Space considerations prevent the detailed exploration that this most complex of issues merits. However, put at its most straightforward, one can say that once the Commons had decided in the course of its debates that hunting with hounds was an inherently cruel pastime – a finding it was perfectly at liberty to reach given the weight of scientific and popular opinion - its decision to press for an outright, total ban on the practice was an entirely appropriate response.
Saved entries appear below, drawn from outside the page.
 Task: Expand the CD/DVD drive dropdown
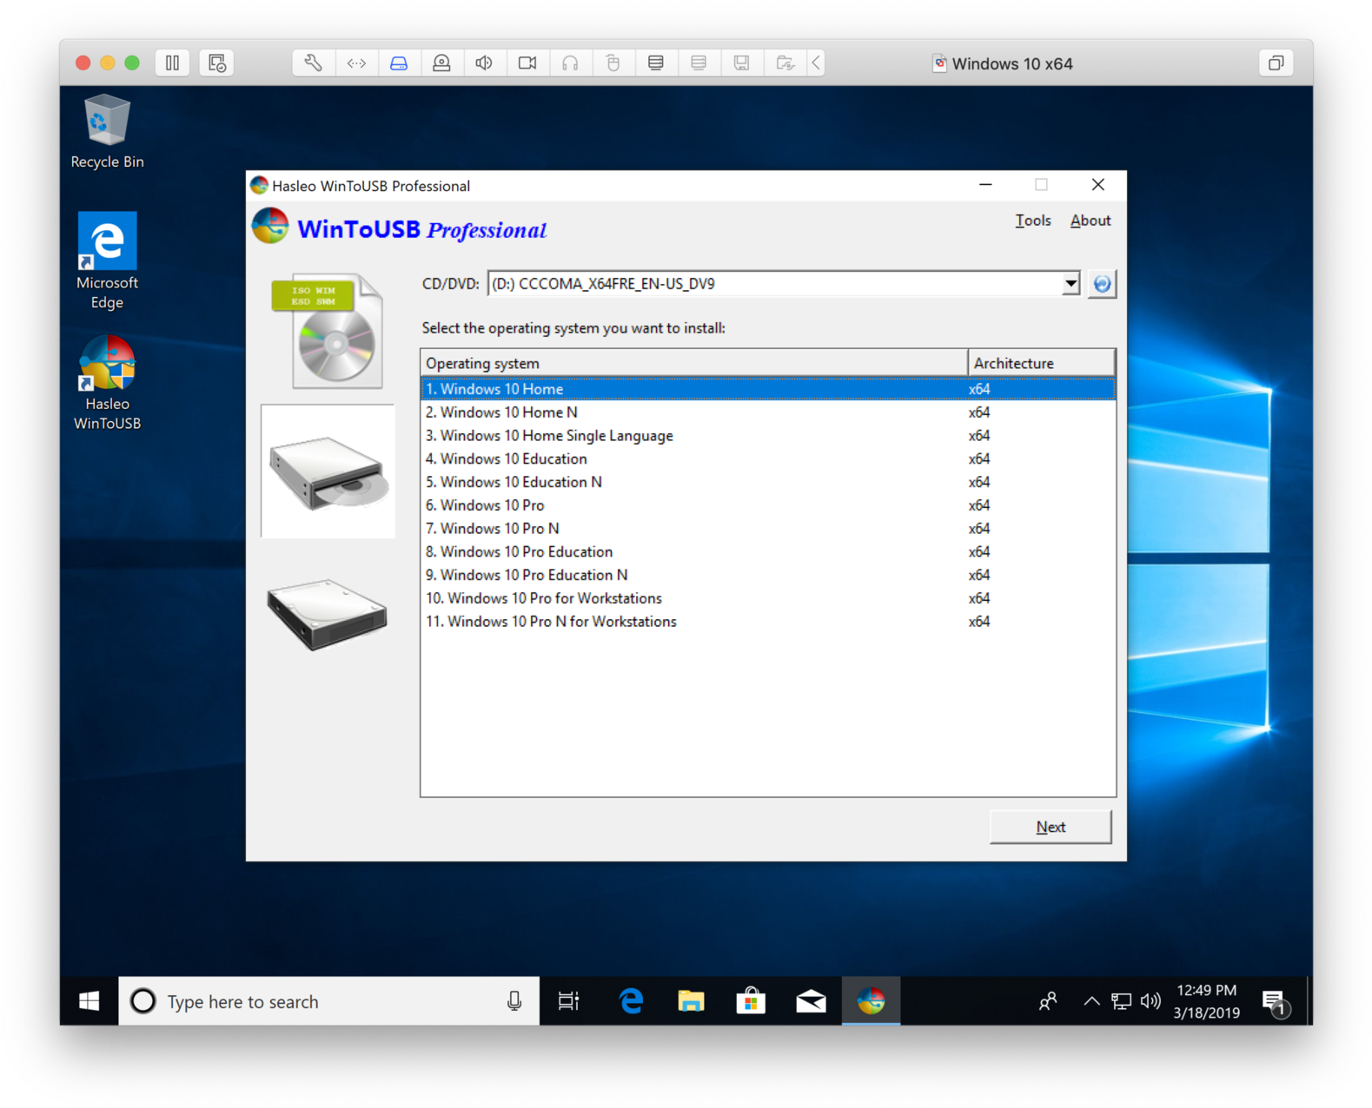1070,284
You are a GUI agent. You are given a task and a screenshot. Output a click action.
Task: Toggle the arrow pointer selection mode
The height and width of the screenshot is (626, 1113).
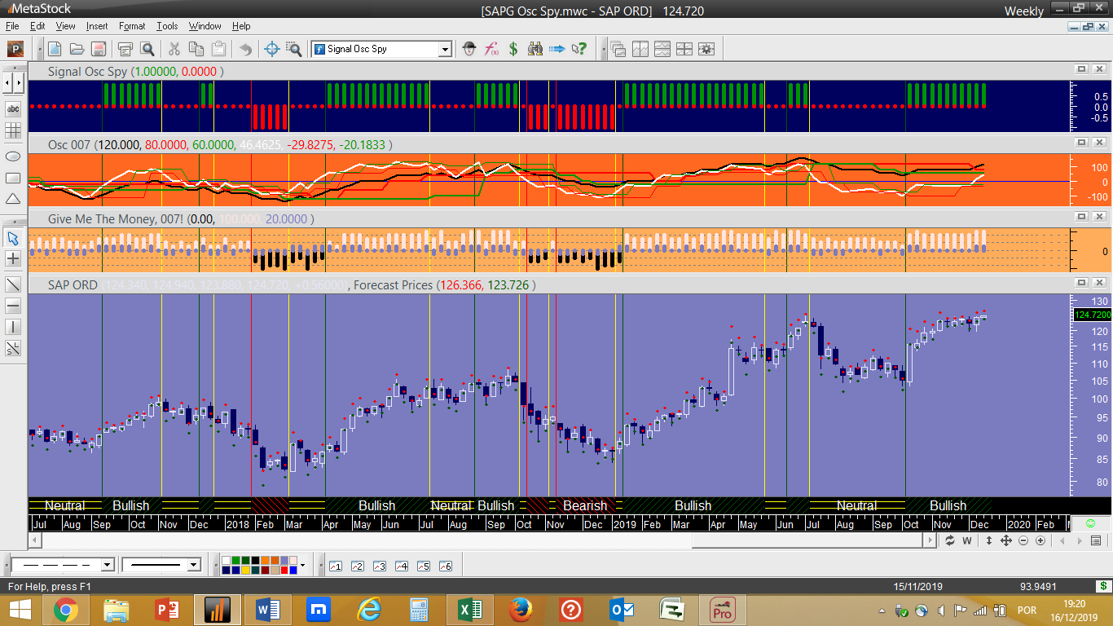click(13, 238)

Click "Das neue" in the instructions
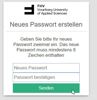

This was the case even though the government of the day had favoured a licensing system over outright prohibition, the government’s view being that licences ought to be available in circumstances where hunting with hounds represented ‘least suffering’ in situations where conservation requirements demanded that the population of deer, foxes, hare or mink be controlled.
On this matter the Court of Appeal said as follows:
Had (the aim of the Act) been ‘least suffering’…then no doubt the court would have to look carefully at whatever reasons the legislature might have had for thinking that in a particular case hunting did not meet the test of least suffering, and therefore should be banned for that reason, taken on its own. But that is not the case. Because of the view taken of the implications for hunting as a sport, what is required is that there should have been sufficient material available to the legislators to conclude that hunting does impose suffering on the quarry, and for that reason is not acceptable as a sport. 24
Put another way, an outright ban was appropriate for that which the Commons sought to remedy – the inherent cruelty of hunting with hounds, which seriously compromised the welfare of all quarry species. This was not a view from which the Commons had been swayed notwithstanding the government’s invoking of notions of ‘least suffering’ or the requirements of conservation. Both the court of first instance and the Court of Appeal were in agreement that ‘once that objection is identified, and is recognised as a legitimate basis for legislation, then a total ban was clearly a proportionate response’. 25

Discussion
From the 1750s, the regulation of hunting with hounds in the UK had stood in marked contrast to the regulation of other animal sports, which had been largely policed out of existence by the late 1800s. Hunting with hounds survived because it was a highly specialised ‘gentlemen’s’ pursuit, governed by conventions that participants strictly adhered to – specifically an ‘honour code’, under which ‘while hunting the fox, gentlemen strictly refrained from pursuing and killing any other animals which came their way…even though it might serve as a most desirable delicacy’. 26 This was ‘killing by proxy’, the actual task being delegated to the hounds and the honour code surrounding the event encompassing the organisation, dress codes, and other paraphernalia as well as extending to the care afforded to horses and hounds both before and after the event.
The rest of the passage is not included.